I am curious, why did you initialize from truncated normal with stddev = sqrt(2 / <input_size>)? Why not just truncated, say, stddev = 0.1 for all layers?
help! when i run the following code, my loss function diverges, please can someone explain why?
batch_size = 128
#regularisation parameter
beta = 0.001
#2 hidden layers, neural network
hidden_nodes1 = 1024
hidden_nodes2 = 512
keep_prob = 0.5 #probability of drop out
initial_learning_rate = 0.5
graph = tf.Graph()
with graph.as_default():
Input data. For the training data, we use a placeholder that will be fed
at run time with a training minibatch.
tf_train_dataset = tf.placeholder(tf.float32, shape=(batch_size, image_size * image_size))
tf_train_labels = tf.placeholder(tf.float32, shape=(batch_size, num_labels))
tf_valid_dataset = tf.constant(valid_dataset)
tf_test_dataset = tf.constant(test_dataset)
Variables.
hidden_weights1 = tf.Variable(
tf.truncated_normal([image_size * image_size, hidden_nodes1]))
hidden_biases1 = tf.Variable(tf.zeros([hidden_nodes1]))
hidden_layer1 = tf.nn.relu(tf.matmul(tf_train_dataset, hidden_weights1)
+ hidden_biases1)
hidden_layer_drop1 = tf.nn.dropout(hidden_layer1, keep_prob) #Dropout added
hidden_weights2 = tf.Variable(
tf.truncated_normal([hidden_nodes1, hidden_nodes2]))
hidden_biases2 = tf.Variable(tf.zeros([hidden_nodes2]))
hidden_layer2 = tf.nn.relu(tf.matmul(hidden_layer_drop1, hidden_weights2)
+ hidden_biases2)
hidden_layer_drop2 = tf.nn.dropout(hidden_layer2, keep_prob) #Dropout added
weights = tf.Variable(tf.truncated_normal([hidden_nodes2, num_labels]))
biases = tf.Variable(tf.zeros([num_labels]))
Training computation.
logits = tf.matmul(hidden_layer_drop2, weights) + biases
loss = tf.reduce_mean(tf.nn.softmax_cross_entropy_with_logits(labels=tf_train_labels,
logits=logits))
loss = loss + beta * tf.nn.l2_loss(weights)
Optimizer. Learning rate decreases with number of cycles
global_step = tf.Variable(0) # count the number of steps taken.
learning_rate = tf.train.exponential_decay(initial_learning_rate, global_step,
100000, 0.95, staircase=True)
optimizer = tf.train.GradientDescentOptimizer(learning_rate).minimize(loss,
global_step=global_step)
Predictions for the training, validation, and test data.
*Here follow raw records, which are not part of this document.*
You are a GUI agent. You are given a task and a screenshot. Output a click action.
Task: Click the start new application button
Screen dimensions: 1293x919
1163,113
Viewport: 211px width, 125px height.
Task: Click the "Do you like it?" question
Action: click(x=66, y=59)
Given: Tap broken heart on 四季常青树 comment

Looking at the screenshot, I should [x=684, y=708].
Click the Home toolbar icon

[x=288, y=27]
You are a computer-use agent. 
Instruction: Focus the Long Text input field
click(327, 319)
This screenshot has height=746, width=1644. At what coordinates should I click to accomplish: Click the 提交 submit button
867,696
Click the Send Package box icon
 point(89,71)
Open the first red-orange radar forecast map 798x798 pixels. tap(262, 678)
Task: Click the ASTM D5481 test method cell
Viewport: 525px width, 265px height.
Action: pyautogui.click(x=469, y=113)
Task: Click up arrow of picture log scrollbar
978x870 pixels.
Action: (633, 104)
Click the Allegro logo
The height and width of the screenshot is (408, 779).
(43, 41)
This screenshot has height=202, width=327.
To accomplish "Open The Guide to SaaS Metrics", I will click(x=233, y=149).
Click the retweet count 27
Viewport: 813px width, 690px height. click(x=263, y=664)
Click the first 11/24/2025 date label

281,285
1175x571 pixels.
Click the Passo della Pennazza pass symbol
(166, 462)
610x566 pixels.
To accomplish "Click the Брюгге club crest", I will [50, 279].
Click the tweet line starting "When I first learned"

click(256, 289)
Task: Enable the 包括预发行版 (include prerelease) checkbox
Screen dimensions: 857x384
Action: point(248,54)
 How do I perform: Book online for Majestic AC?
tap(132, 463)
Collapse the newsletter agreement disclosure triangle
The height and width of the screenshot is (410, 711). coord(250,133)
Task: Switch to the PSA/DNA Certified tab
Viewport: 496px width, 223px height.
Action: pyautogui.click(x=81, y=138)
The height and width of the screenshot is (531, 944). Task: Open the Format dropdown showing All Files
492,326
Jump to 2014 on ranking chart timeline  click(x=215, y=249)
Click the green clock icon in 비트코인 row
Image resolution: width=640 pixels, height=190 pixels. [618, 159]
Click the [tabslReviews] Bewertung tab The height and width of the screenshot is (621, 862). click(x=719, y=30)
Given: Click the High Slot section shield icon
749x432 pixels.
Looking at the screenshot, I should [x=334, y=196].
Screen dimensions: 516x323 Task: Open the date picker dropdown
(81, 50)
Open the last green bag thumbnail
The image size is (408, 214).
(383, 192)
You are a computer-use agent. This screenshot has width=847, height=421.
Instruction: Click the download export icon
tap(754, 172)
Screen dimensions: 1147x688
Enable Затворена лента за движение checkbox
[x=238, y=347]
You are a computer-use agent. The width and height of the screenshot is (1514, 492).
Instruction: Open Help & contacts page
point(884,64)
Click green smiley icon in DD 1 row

train_prediction = tf.nn.softmax(logits)
valid_relu1 = tf.nn.relu(tf.matmul(tf_valid_dataset, hidden_weights1) + hidden_biases1)
valid_relu2 = tf.nn.relu(tf.matmul(valid_relu1, hidden_weights2) + hidden_biases2)
valid_prediction = tf.nn.softmax(tf.matmul(valid_relu2, weights) + biases)
test_relu1 = tf.nn.relu(tf.matmul(tf_test_dataset, hidden_weights1) + hidden_biases1)
test_relu2 = tf.nn.relu(tf.matmul(test_relu1, hidden_weights2) + hidden_biases2)
test_prediction = tf.nn.softmax(tf.matmul(test_relu2, weights) + biases)
@zhuanquan I would assume somewhere where the losses are being computed incorrectly. If I drop your initial learning rate by an order of magnitude or more it begins to minimize. But it will not work for me either when I start at 0.5
@zhuanquan I would suggest to initialize your weights' variables with standard deviation between 0.1 and 0.2 i.e, weights = tf.Variable([size], stddev=stdvalue)
Why do you use np.random.choice(np.arange(5))
instead of just np.random.choice(5)
? Just looking at the docs: https://docs.scipy.org/doc/numpy/reference/generated/numpy.random.choice.html and wondering what I am missing. Are they the same or slightly different? Or is this way easier for understanding?
Why the number of steps was not reduced for in the answer of problem 2? The problem is asking to restrict the training data to just a few batches, but the num_stpes was kept as 3001. Could you pls clarify?